‘Education problem is too many ‘experts”, headlines Mel Zimmerman’s Opinion Letter, as he belittles Mitt Romney as a ‘fixer’ of what went wrong with public education (The Wichita Eagle, June 11, 2012). I didn’t realize the ‘experts’ are those with 30 years in the classrooms and can recite how the teacher’s union handle their fuels.

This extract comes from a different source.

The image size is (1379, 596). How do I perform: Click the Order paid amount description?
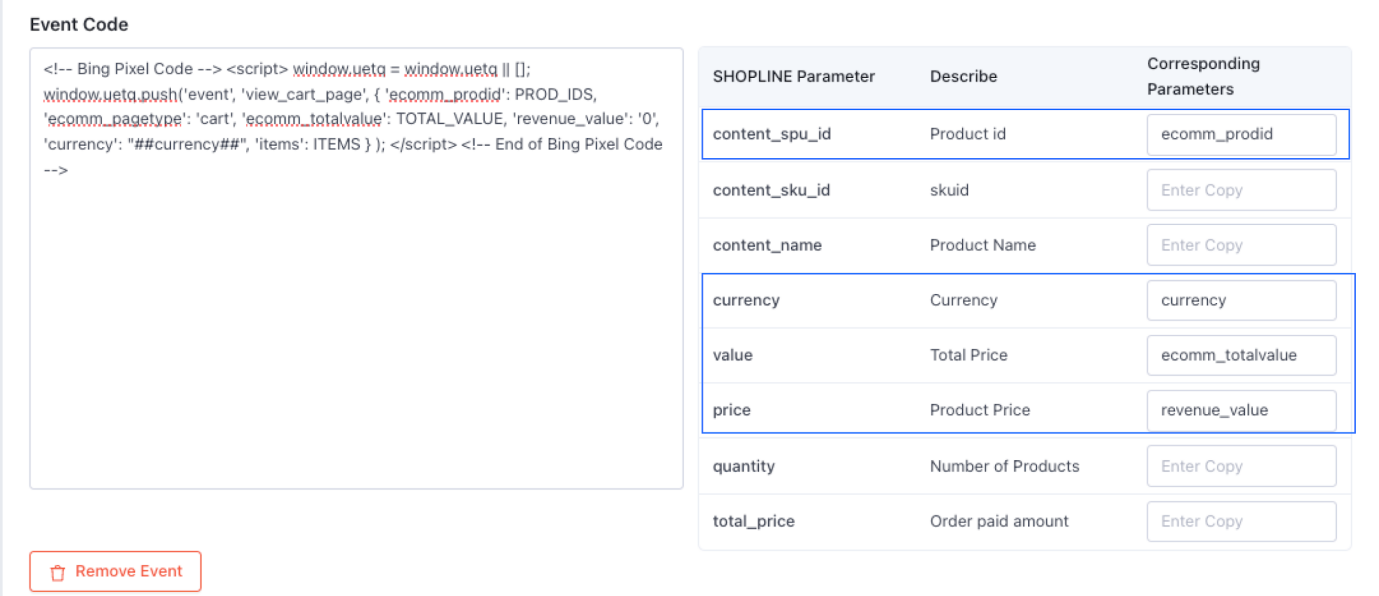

Mitt Romney is a former governor, a very successful businessman, and his expertise comes out of wisdom, knowing what’s wrong as the first step to fixing anything that doesn’t work. But a dozen or so of governors are already on the way to fixing education which the teacher’s unions won’t like. From a Kimberley Strassel ‘Potomac Watch’ Opinion of the Wall Street Journal, she names the states, and ‘more have passed or are working on reforms that tackle collective bargaining, tenure, merit pay, school choice, and the use of more efficient technologies.’
‘Probably unknown outside of Wisconsin, Governor Walker, who soundly stomped the unions in a recall election, was busy with reform. The Walker breakthrough was to integrate education into the broader fiscal and structural dispute,’ Strassel wrote. ‘ Mr. Walker, by undoing the bigger state infrastructure that locked in inefficiencies has freed up additional funds to flow into the classroom, all without asking for more from taxpayers.’ Collective bargaining was limited, competitive bidding on health insurance, and individual contributions to health and retirement policies, meant savings in the hundred of millions of dollars. A handful of school districts layed off 40% of the states’ teachers who educated only 12.8% of Wisconsin kids.
Wake Up Kansas! And don’t overlook fixing 33% drop-out rates.